** Opening Data section block **
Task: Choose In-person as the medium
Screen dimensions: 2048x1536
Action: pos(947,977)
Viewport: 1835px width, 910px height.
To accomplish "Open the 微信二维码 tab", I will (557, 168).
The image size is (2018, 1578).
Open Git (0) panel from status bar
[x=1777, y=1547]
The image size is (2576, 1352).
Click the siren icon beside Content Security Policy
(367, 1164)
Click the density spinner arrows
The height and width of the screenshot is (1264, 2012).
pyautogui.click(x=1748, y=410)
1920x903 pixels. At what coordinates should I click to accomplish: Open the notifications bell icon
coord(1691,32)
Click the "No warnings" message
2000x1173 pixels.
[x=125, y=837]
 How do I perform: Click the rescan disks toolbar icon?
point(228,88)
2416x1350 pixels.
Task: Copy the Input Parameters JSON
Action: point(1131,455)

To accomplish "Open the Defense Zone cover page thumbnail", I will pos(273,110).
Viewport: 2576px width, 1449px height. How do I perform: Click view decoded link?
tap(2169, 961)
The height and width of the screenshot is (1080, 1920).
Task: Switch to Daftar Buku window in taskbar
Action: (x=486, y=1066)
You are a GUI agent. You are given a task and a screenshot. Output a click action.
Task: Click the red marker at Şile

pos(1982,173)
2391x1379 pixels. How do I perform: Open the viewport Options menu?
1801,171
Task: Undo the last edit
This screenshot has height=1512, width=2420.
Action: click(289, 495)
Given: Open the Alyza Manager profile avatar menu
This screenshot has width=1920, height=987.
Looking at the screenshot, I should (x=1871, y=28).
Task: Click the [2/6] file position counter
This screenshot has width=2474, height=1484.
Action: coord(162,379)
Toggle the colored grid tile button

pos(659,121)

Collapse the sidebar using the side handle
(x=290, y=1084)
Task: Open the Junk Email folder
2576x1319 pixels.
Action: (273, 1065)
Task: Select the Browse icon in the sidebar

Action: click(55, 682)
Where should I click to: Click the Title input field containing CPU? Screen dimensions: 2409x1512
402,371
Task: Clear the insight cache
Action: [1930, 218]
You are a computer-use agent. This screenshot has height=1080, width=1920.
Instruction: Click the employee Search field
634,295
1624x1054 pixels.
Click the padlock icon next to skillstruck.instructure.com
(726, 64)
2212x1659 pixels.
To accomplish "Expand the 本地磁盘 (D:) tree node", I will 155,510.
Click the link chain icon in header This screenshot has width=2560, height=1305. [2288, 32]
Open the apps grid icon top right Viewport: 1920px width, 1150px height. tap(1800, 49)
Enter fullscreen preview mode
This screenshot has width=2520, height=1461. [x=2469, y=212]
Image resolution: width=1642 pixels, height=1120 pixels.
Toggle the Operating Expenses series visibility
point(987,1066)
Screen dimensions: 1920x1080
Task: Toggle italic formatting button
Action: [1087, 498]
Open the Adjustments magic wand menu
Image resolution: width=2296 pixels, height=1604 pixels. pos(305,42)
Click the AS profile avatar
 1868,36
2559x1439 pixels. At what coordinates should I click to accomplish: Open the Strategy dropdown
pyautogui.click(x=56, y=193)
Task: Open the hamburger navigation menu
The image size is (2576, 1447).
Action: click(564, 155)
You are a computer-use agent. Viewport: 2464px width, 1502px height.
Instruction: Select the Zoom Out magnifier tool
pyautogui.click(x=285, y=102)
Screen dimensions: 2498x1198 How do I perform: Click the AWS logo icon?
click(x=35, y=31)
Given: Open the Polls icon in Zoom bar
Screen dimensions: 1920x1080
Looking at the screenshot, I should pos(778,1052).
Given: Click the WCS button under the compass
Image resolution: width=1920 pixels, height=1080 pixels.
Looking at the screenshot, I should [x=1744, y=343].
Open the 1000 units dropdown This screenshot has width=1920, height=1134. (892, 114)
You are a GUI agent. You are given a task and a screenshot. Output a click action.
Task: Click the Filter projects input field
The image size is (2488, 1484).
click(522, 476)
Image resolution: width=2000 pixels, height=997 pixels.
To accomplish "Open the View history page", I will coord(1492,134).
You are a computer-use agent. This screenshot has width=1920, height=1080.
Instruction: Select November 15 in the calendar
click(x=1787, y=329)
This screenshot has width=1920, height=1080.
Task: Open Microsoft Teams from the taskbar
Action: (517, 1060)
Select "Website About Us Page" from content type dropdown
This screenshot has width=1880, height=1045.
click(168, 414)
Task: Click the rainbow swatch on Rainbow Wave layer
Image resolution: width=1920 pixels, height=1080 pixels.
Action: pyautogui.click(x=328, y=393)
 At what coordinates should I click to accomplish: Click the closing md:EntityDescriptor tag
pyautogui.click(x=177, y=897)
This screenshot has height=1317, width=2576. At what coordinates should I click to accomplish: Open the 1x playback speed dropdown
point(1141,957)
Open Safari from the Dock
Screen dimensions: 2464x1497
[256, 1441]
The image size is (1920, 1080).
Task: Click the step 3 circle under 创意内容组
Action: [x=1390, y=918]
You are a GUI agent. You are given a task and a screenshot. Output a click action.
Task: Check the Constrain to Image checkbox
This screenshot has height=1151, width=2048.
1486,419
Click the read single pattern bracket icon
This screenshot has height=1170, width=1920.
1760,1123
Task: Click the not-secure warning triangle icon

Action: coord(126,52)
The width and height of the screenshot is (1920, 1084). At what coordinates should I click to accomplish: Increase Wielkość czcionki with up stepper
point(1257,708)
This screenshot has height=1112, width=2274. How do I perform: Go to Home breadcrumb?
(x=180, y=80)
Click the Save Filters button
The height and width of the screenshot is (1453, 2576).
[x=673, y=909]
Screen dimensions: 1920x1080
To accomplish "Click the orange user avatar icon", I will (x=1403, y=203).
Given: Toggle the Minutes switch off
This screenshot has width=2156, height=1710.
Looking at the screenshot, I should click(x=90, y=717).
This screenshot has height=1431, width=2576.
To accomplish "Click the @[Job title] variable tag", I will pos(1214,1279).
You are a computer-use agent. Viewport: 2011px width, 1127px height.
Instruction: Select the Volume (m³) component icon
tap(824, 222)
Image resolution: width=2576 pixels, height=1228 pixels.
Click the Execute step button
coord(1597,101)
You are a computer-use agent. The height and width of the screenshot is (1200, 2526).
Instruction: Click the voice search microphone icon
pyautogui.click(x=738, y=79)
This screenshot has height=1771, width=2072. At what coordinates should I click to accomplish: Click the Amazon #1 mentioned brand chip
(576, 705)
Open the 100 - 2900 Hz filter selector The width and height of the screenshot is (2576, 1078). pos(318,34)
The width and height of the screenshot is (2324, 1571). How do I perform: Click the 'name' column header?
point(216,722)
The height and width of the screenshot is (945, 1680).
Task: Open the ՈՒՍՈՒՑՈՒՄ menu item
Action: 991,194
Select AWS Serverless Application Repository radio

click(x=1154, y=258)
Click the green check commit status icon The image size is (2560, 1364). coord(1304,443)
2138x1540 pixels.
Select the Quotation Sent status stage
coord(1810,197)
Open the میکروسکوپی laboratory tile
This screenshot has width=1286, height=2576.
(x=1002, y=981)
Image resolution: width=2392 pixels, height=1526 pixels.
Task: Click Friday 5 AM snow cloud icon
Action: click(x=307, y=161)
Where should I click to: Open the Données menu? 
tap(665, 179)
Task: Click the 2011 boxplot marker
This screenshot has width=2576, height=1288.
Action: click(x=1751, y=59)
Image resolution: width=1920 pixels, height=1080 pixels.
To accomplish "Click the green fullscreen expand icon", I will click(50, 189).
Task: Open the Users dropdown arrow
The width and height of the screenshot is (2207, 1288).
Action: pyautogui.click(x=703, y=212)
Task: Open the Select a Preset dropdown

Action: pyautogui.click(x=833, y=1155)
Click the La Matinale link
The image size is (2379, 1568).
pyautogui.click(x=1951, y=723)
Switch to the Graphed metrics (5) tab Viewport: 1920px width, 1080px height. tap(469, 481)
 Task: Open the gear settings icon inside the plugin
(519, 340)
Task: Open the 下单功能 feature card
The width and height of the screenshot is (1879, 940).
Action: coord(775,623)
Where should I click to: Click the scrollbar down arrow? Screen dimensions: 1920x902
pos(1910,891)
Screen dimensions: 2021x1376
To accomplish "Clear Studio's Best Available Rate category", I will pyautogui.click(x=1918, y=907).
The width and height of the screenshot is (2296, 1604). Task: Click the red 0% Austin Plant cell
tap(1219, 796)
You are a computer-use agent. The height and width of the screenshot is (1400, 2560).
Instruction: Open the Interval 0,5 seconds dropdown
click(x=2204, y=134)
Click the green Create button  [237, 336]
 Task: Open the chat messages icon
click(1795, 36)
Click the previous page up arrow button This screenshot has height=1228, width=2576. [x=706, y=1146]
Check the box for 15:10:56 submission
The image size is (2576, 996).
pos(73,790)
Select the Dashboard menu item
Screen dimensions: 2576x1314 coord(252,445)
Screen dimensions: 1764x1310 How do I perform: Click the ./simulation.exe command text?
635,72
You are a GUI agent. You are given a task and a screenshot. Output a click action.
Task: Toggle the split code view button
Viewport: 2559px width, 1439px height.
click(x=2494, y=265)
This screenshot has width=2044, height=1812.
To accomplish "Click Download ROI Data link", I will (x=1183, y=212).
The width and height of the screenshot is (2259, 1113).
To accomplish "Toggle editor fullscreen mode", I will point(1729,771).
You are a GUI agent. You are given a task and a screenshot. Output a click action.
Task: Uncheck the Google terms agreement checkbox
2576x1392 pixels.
** Closing Data section block **
Repeat the data word for word, starting at its first line and stopping after the line that contains "The image size is (2576, 1352).".

▶ Output for this exercise:
Task: Choose In-person as the medium
Screen dimensions: 2048x1536
Action: pos(947,977)
Viewport: 1835px width, 910px height.
To accomplish "Open the 微信二维码 tab", I will (557, 168).
The image size is (2018, 1578).
Open Git (0) panel from status bar
[x=1777, y=1547]
The image size is (2576, 1352).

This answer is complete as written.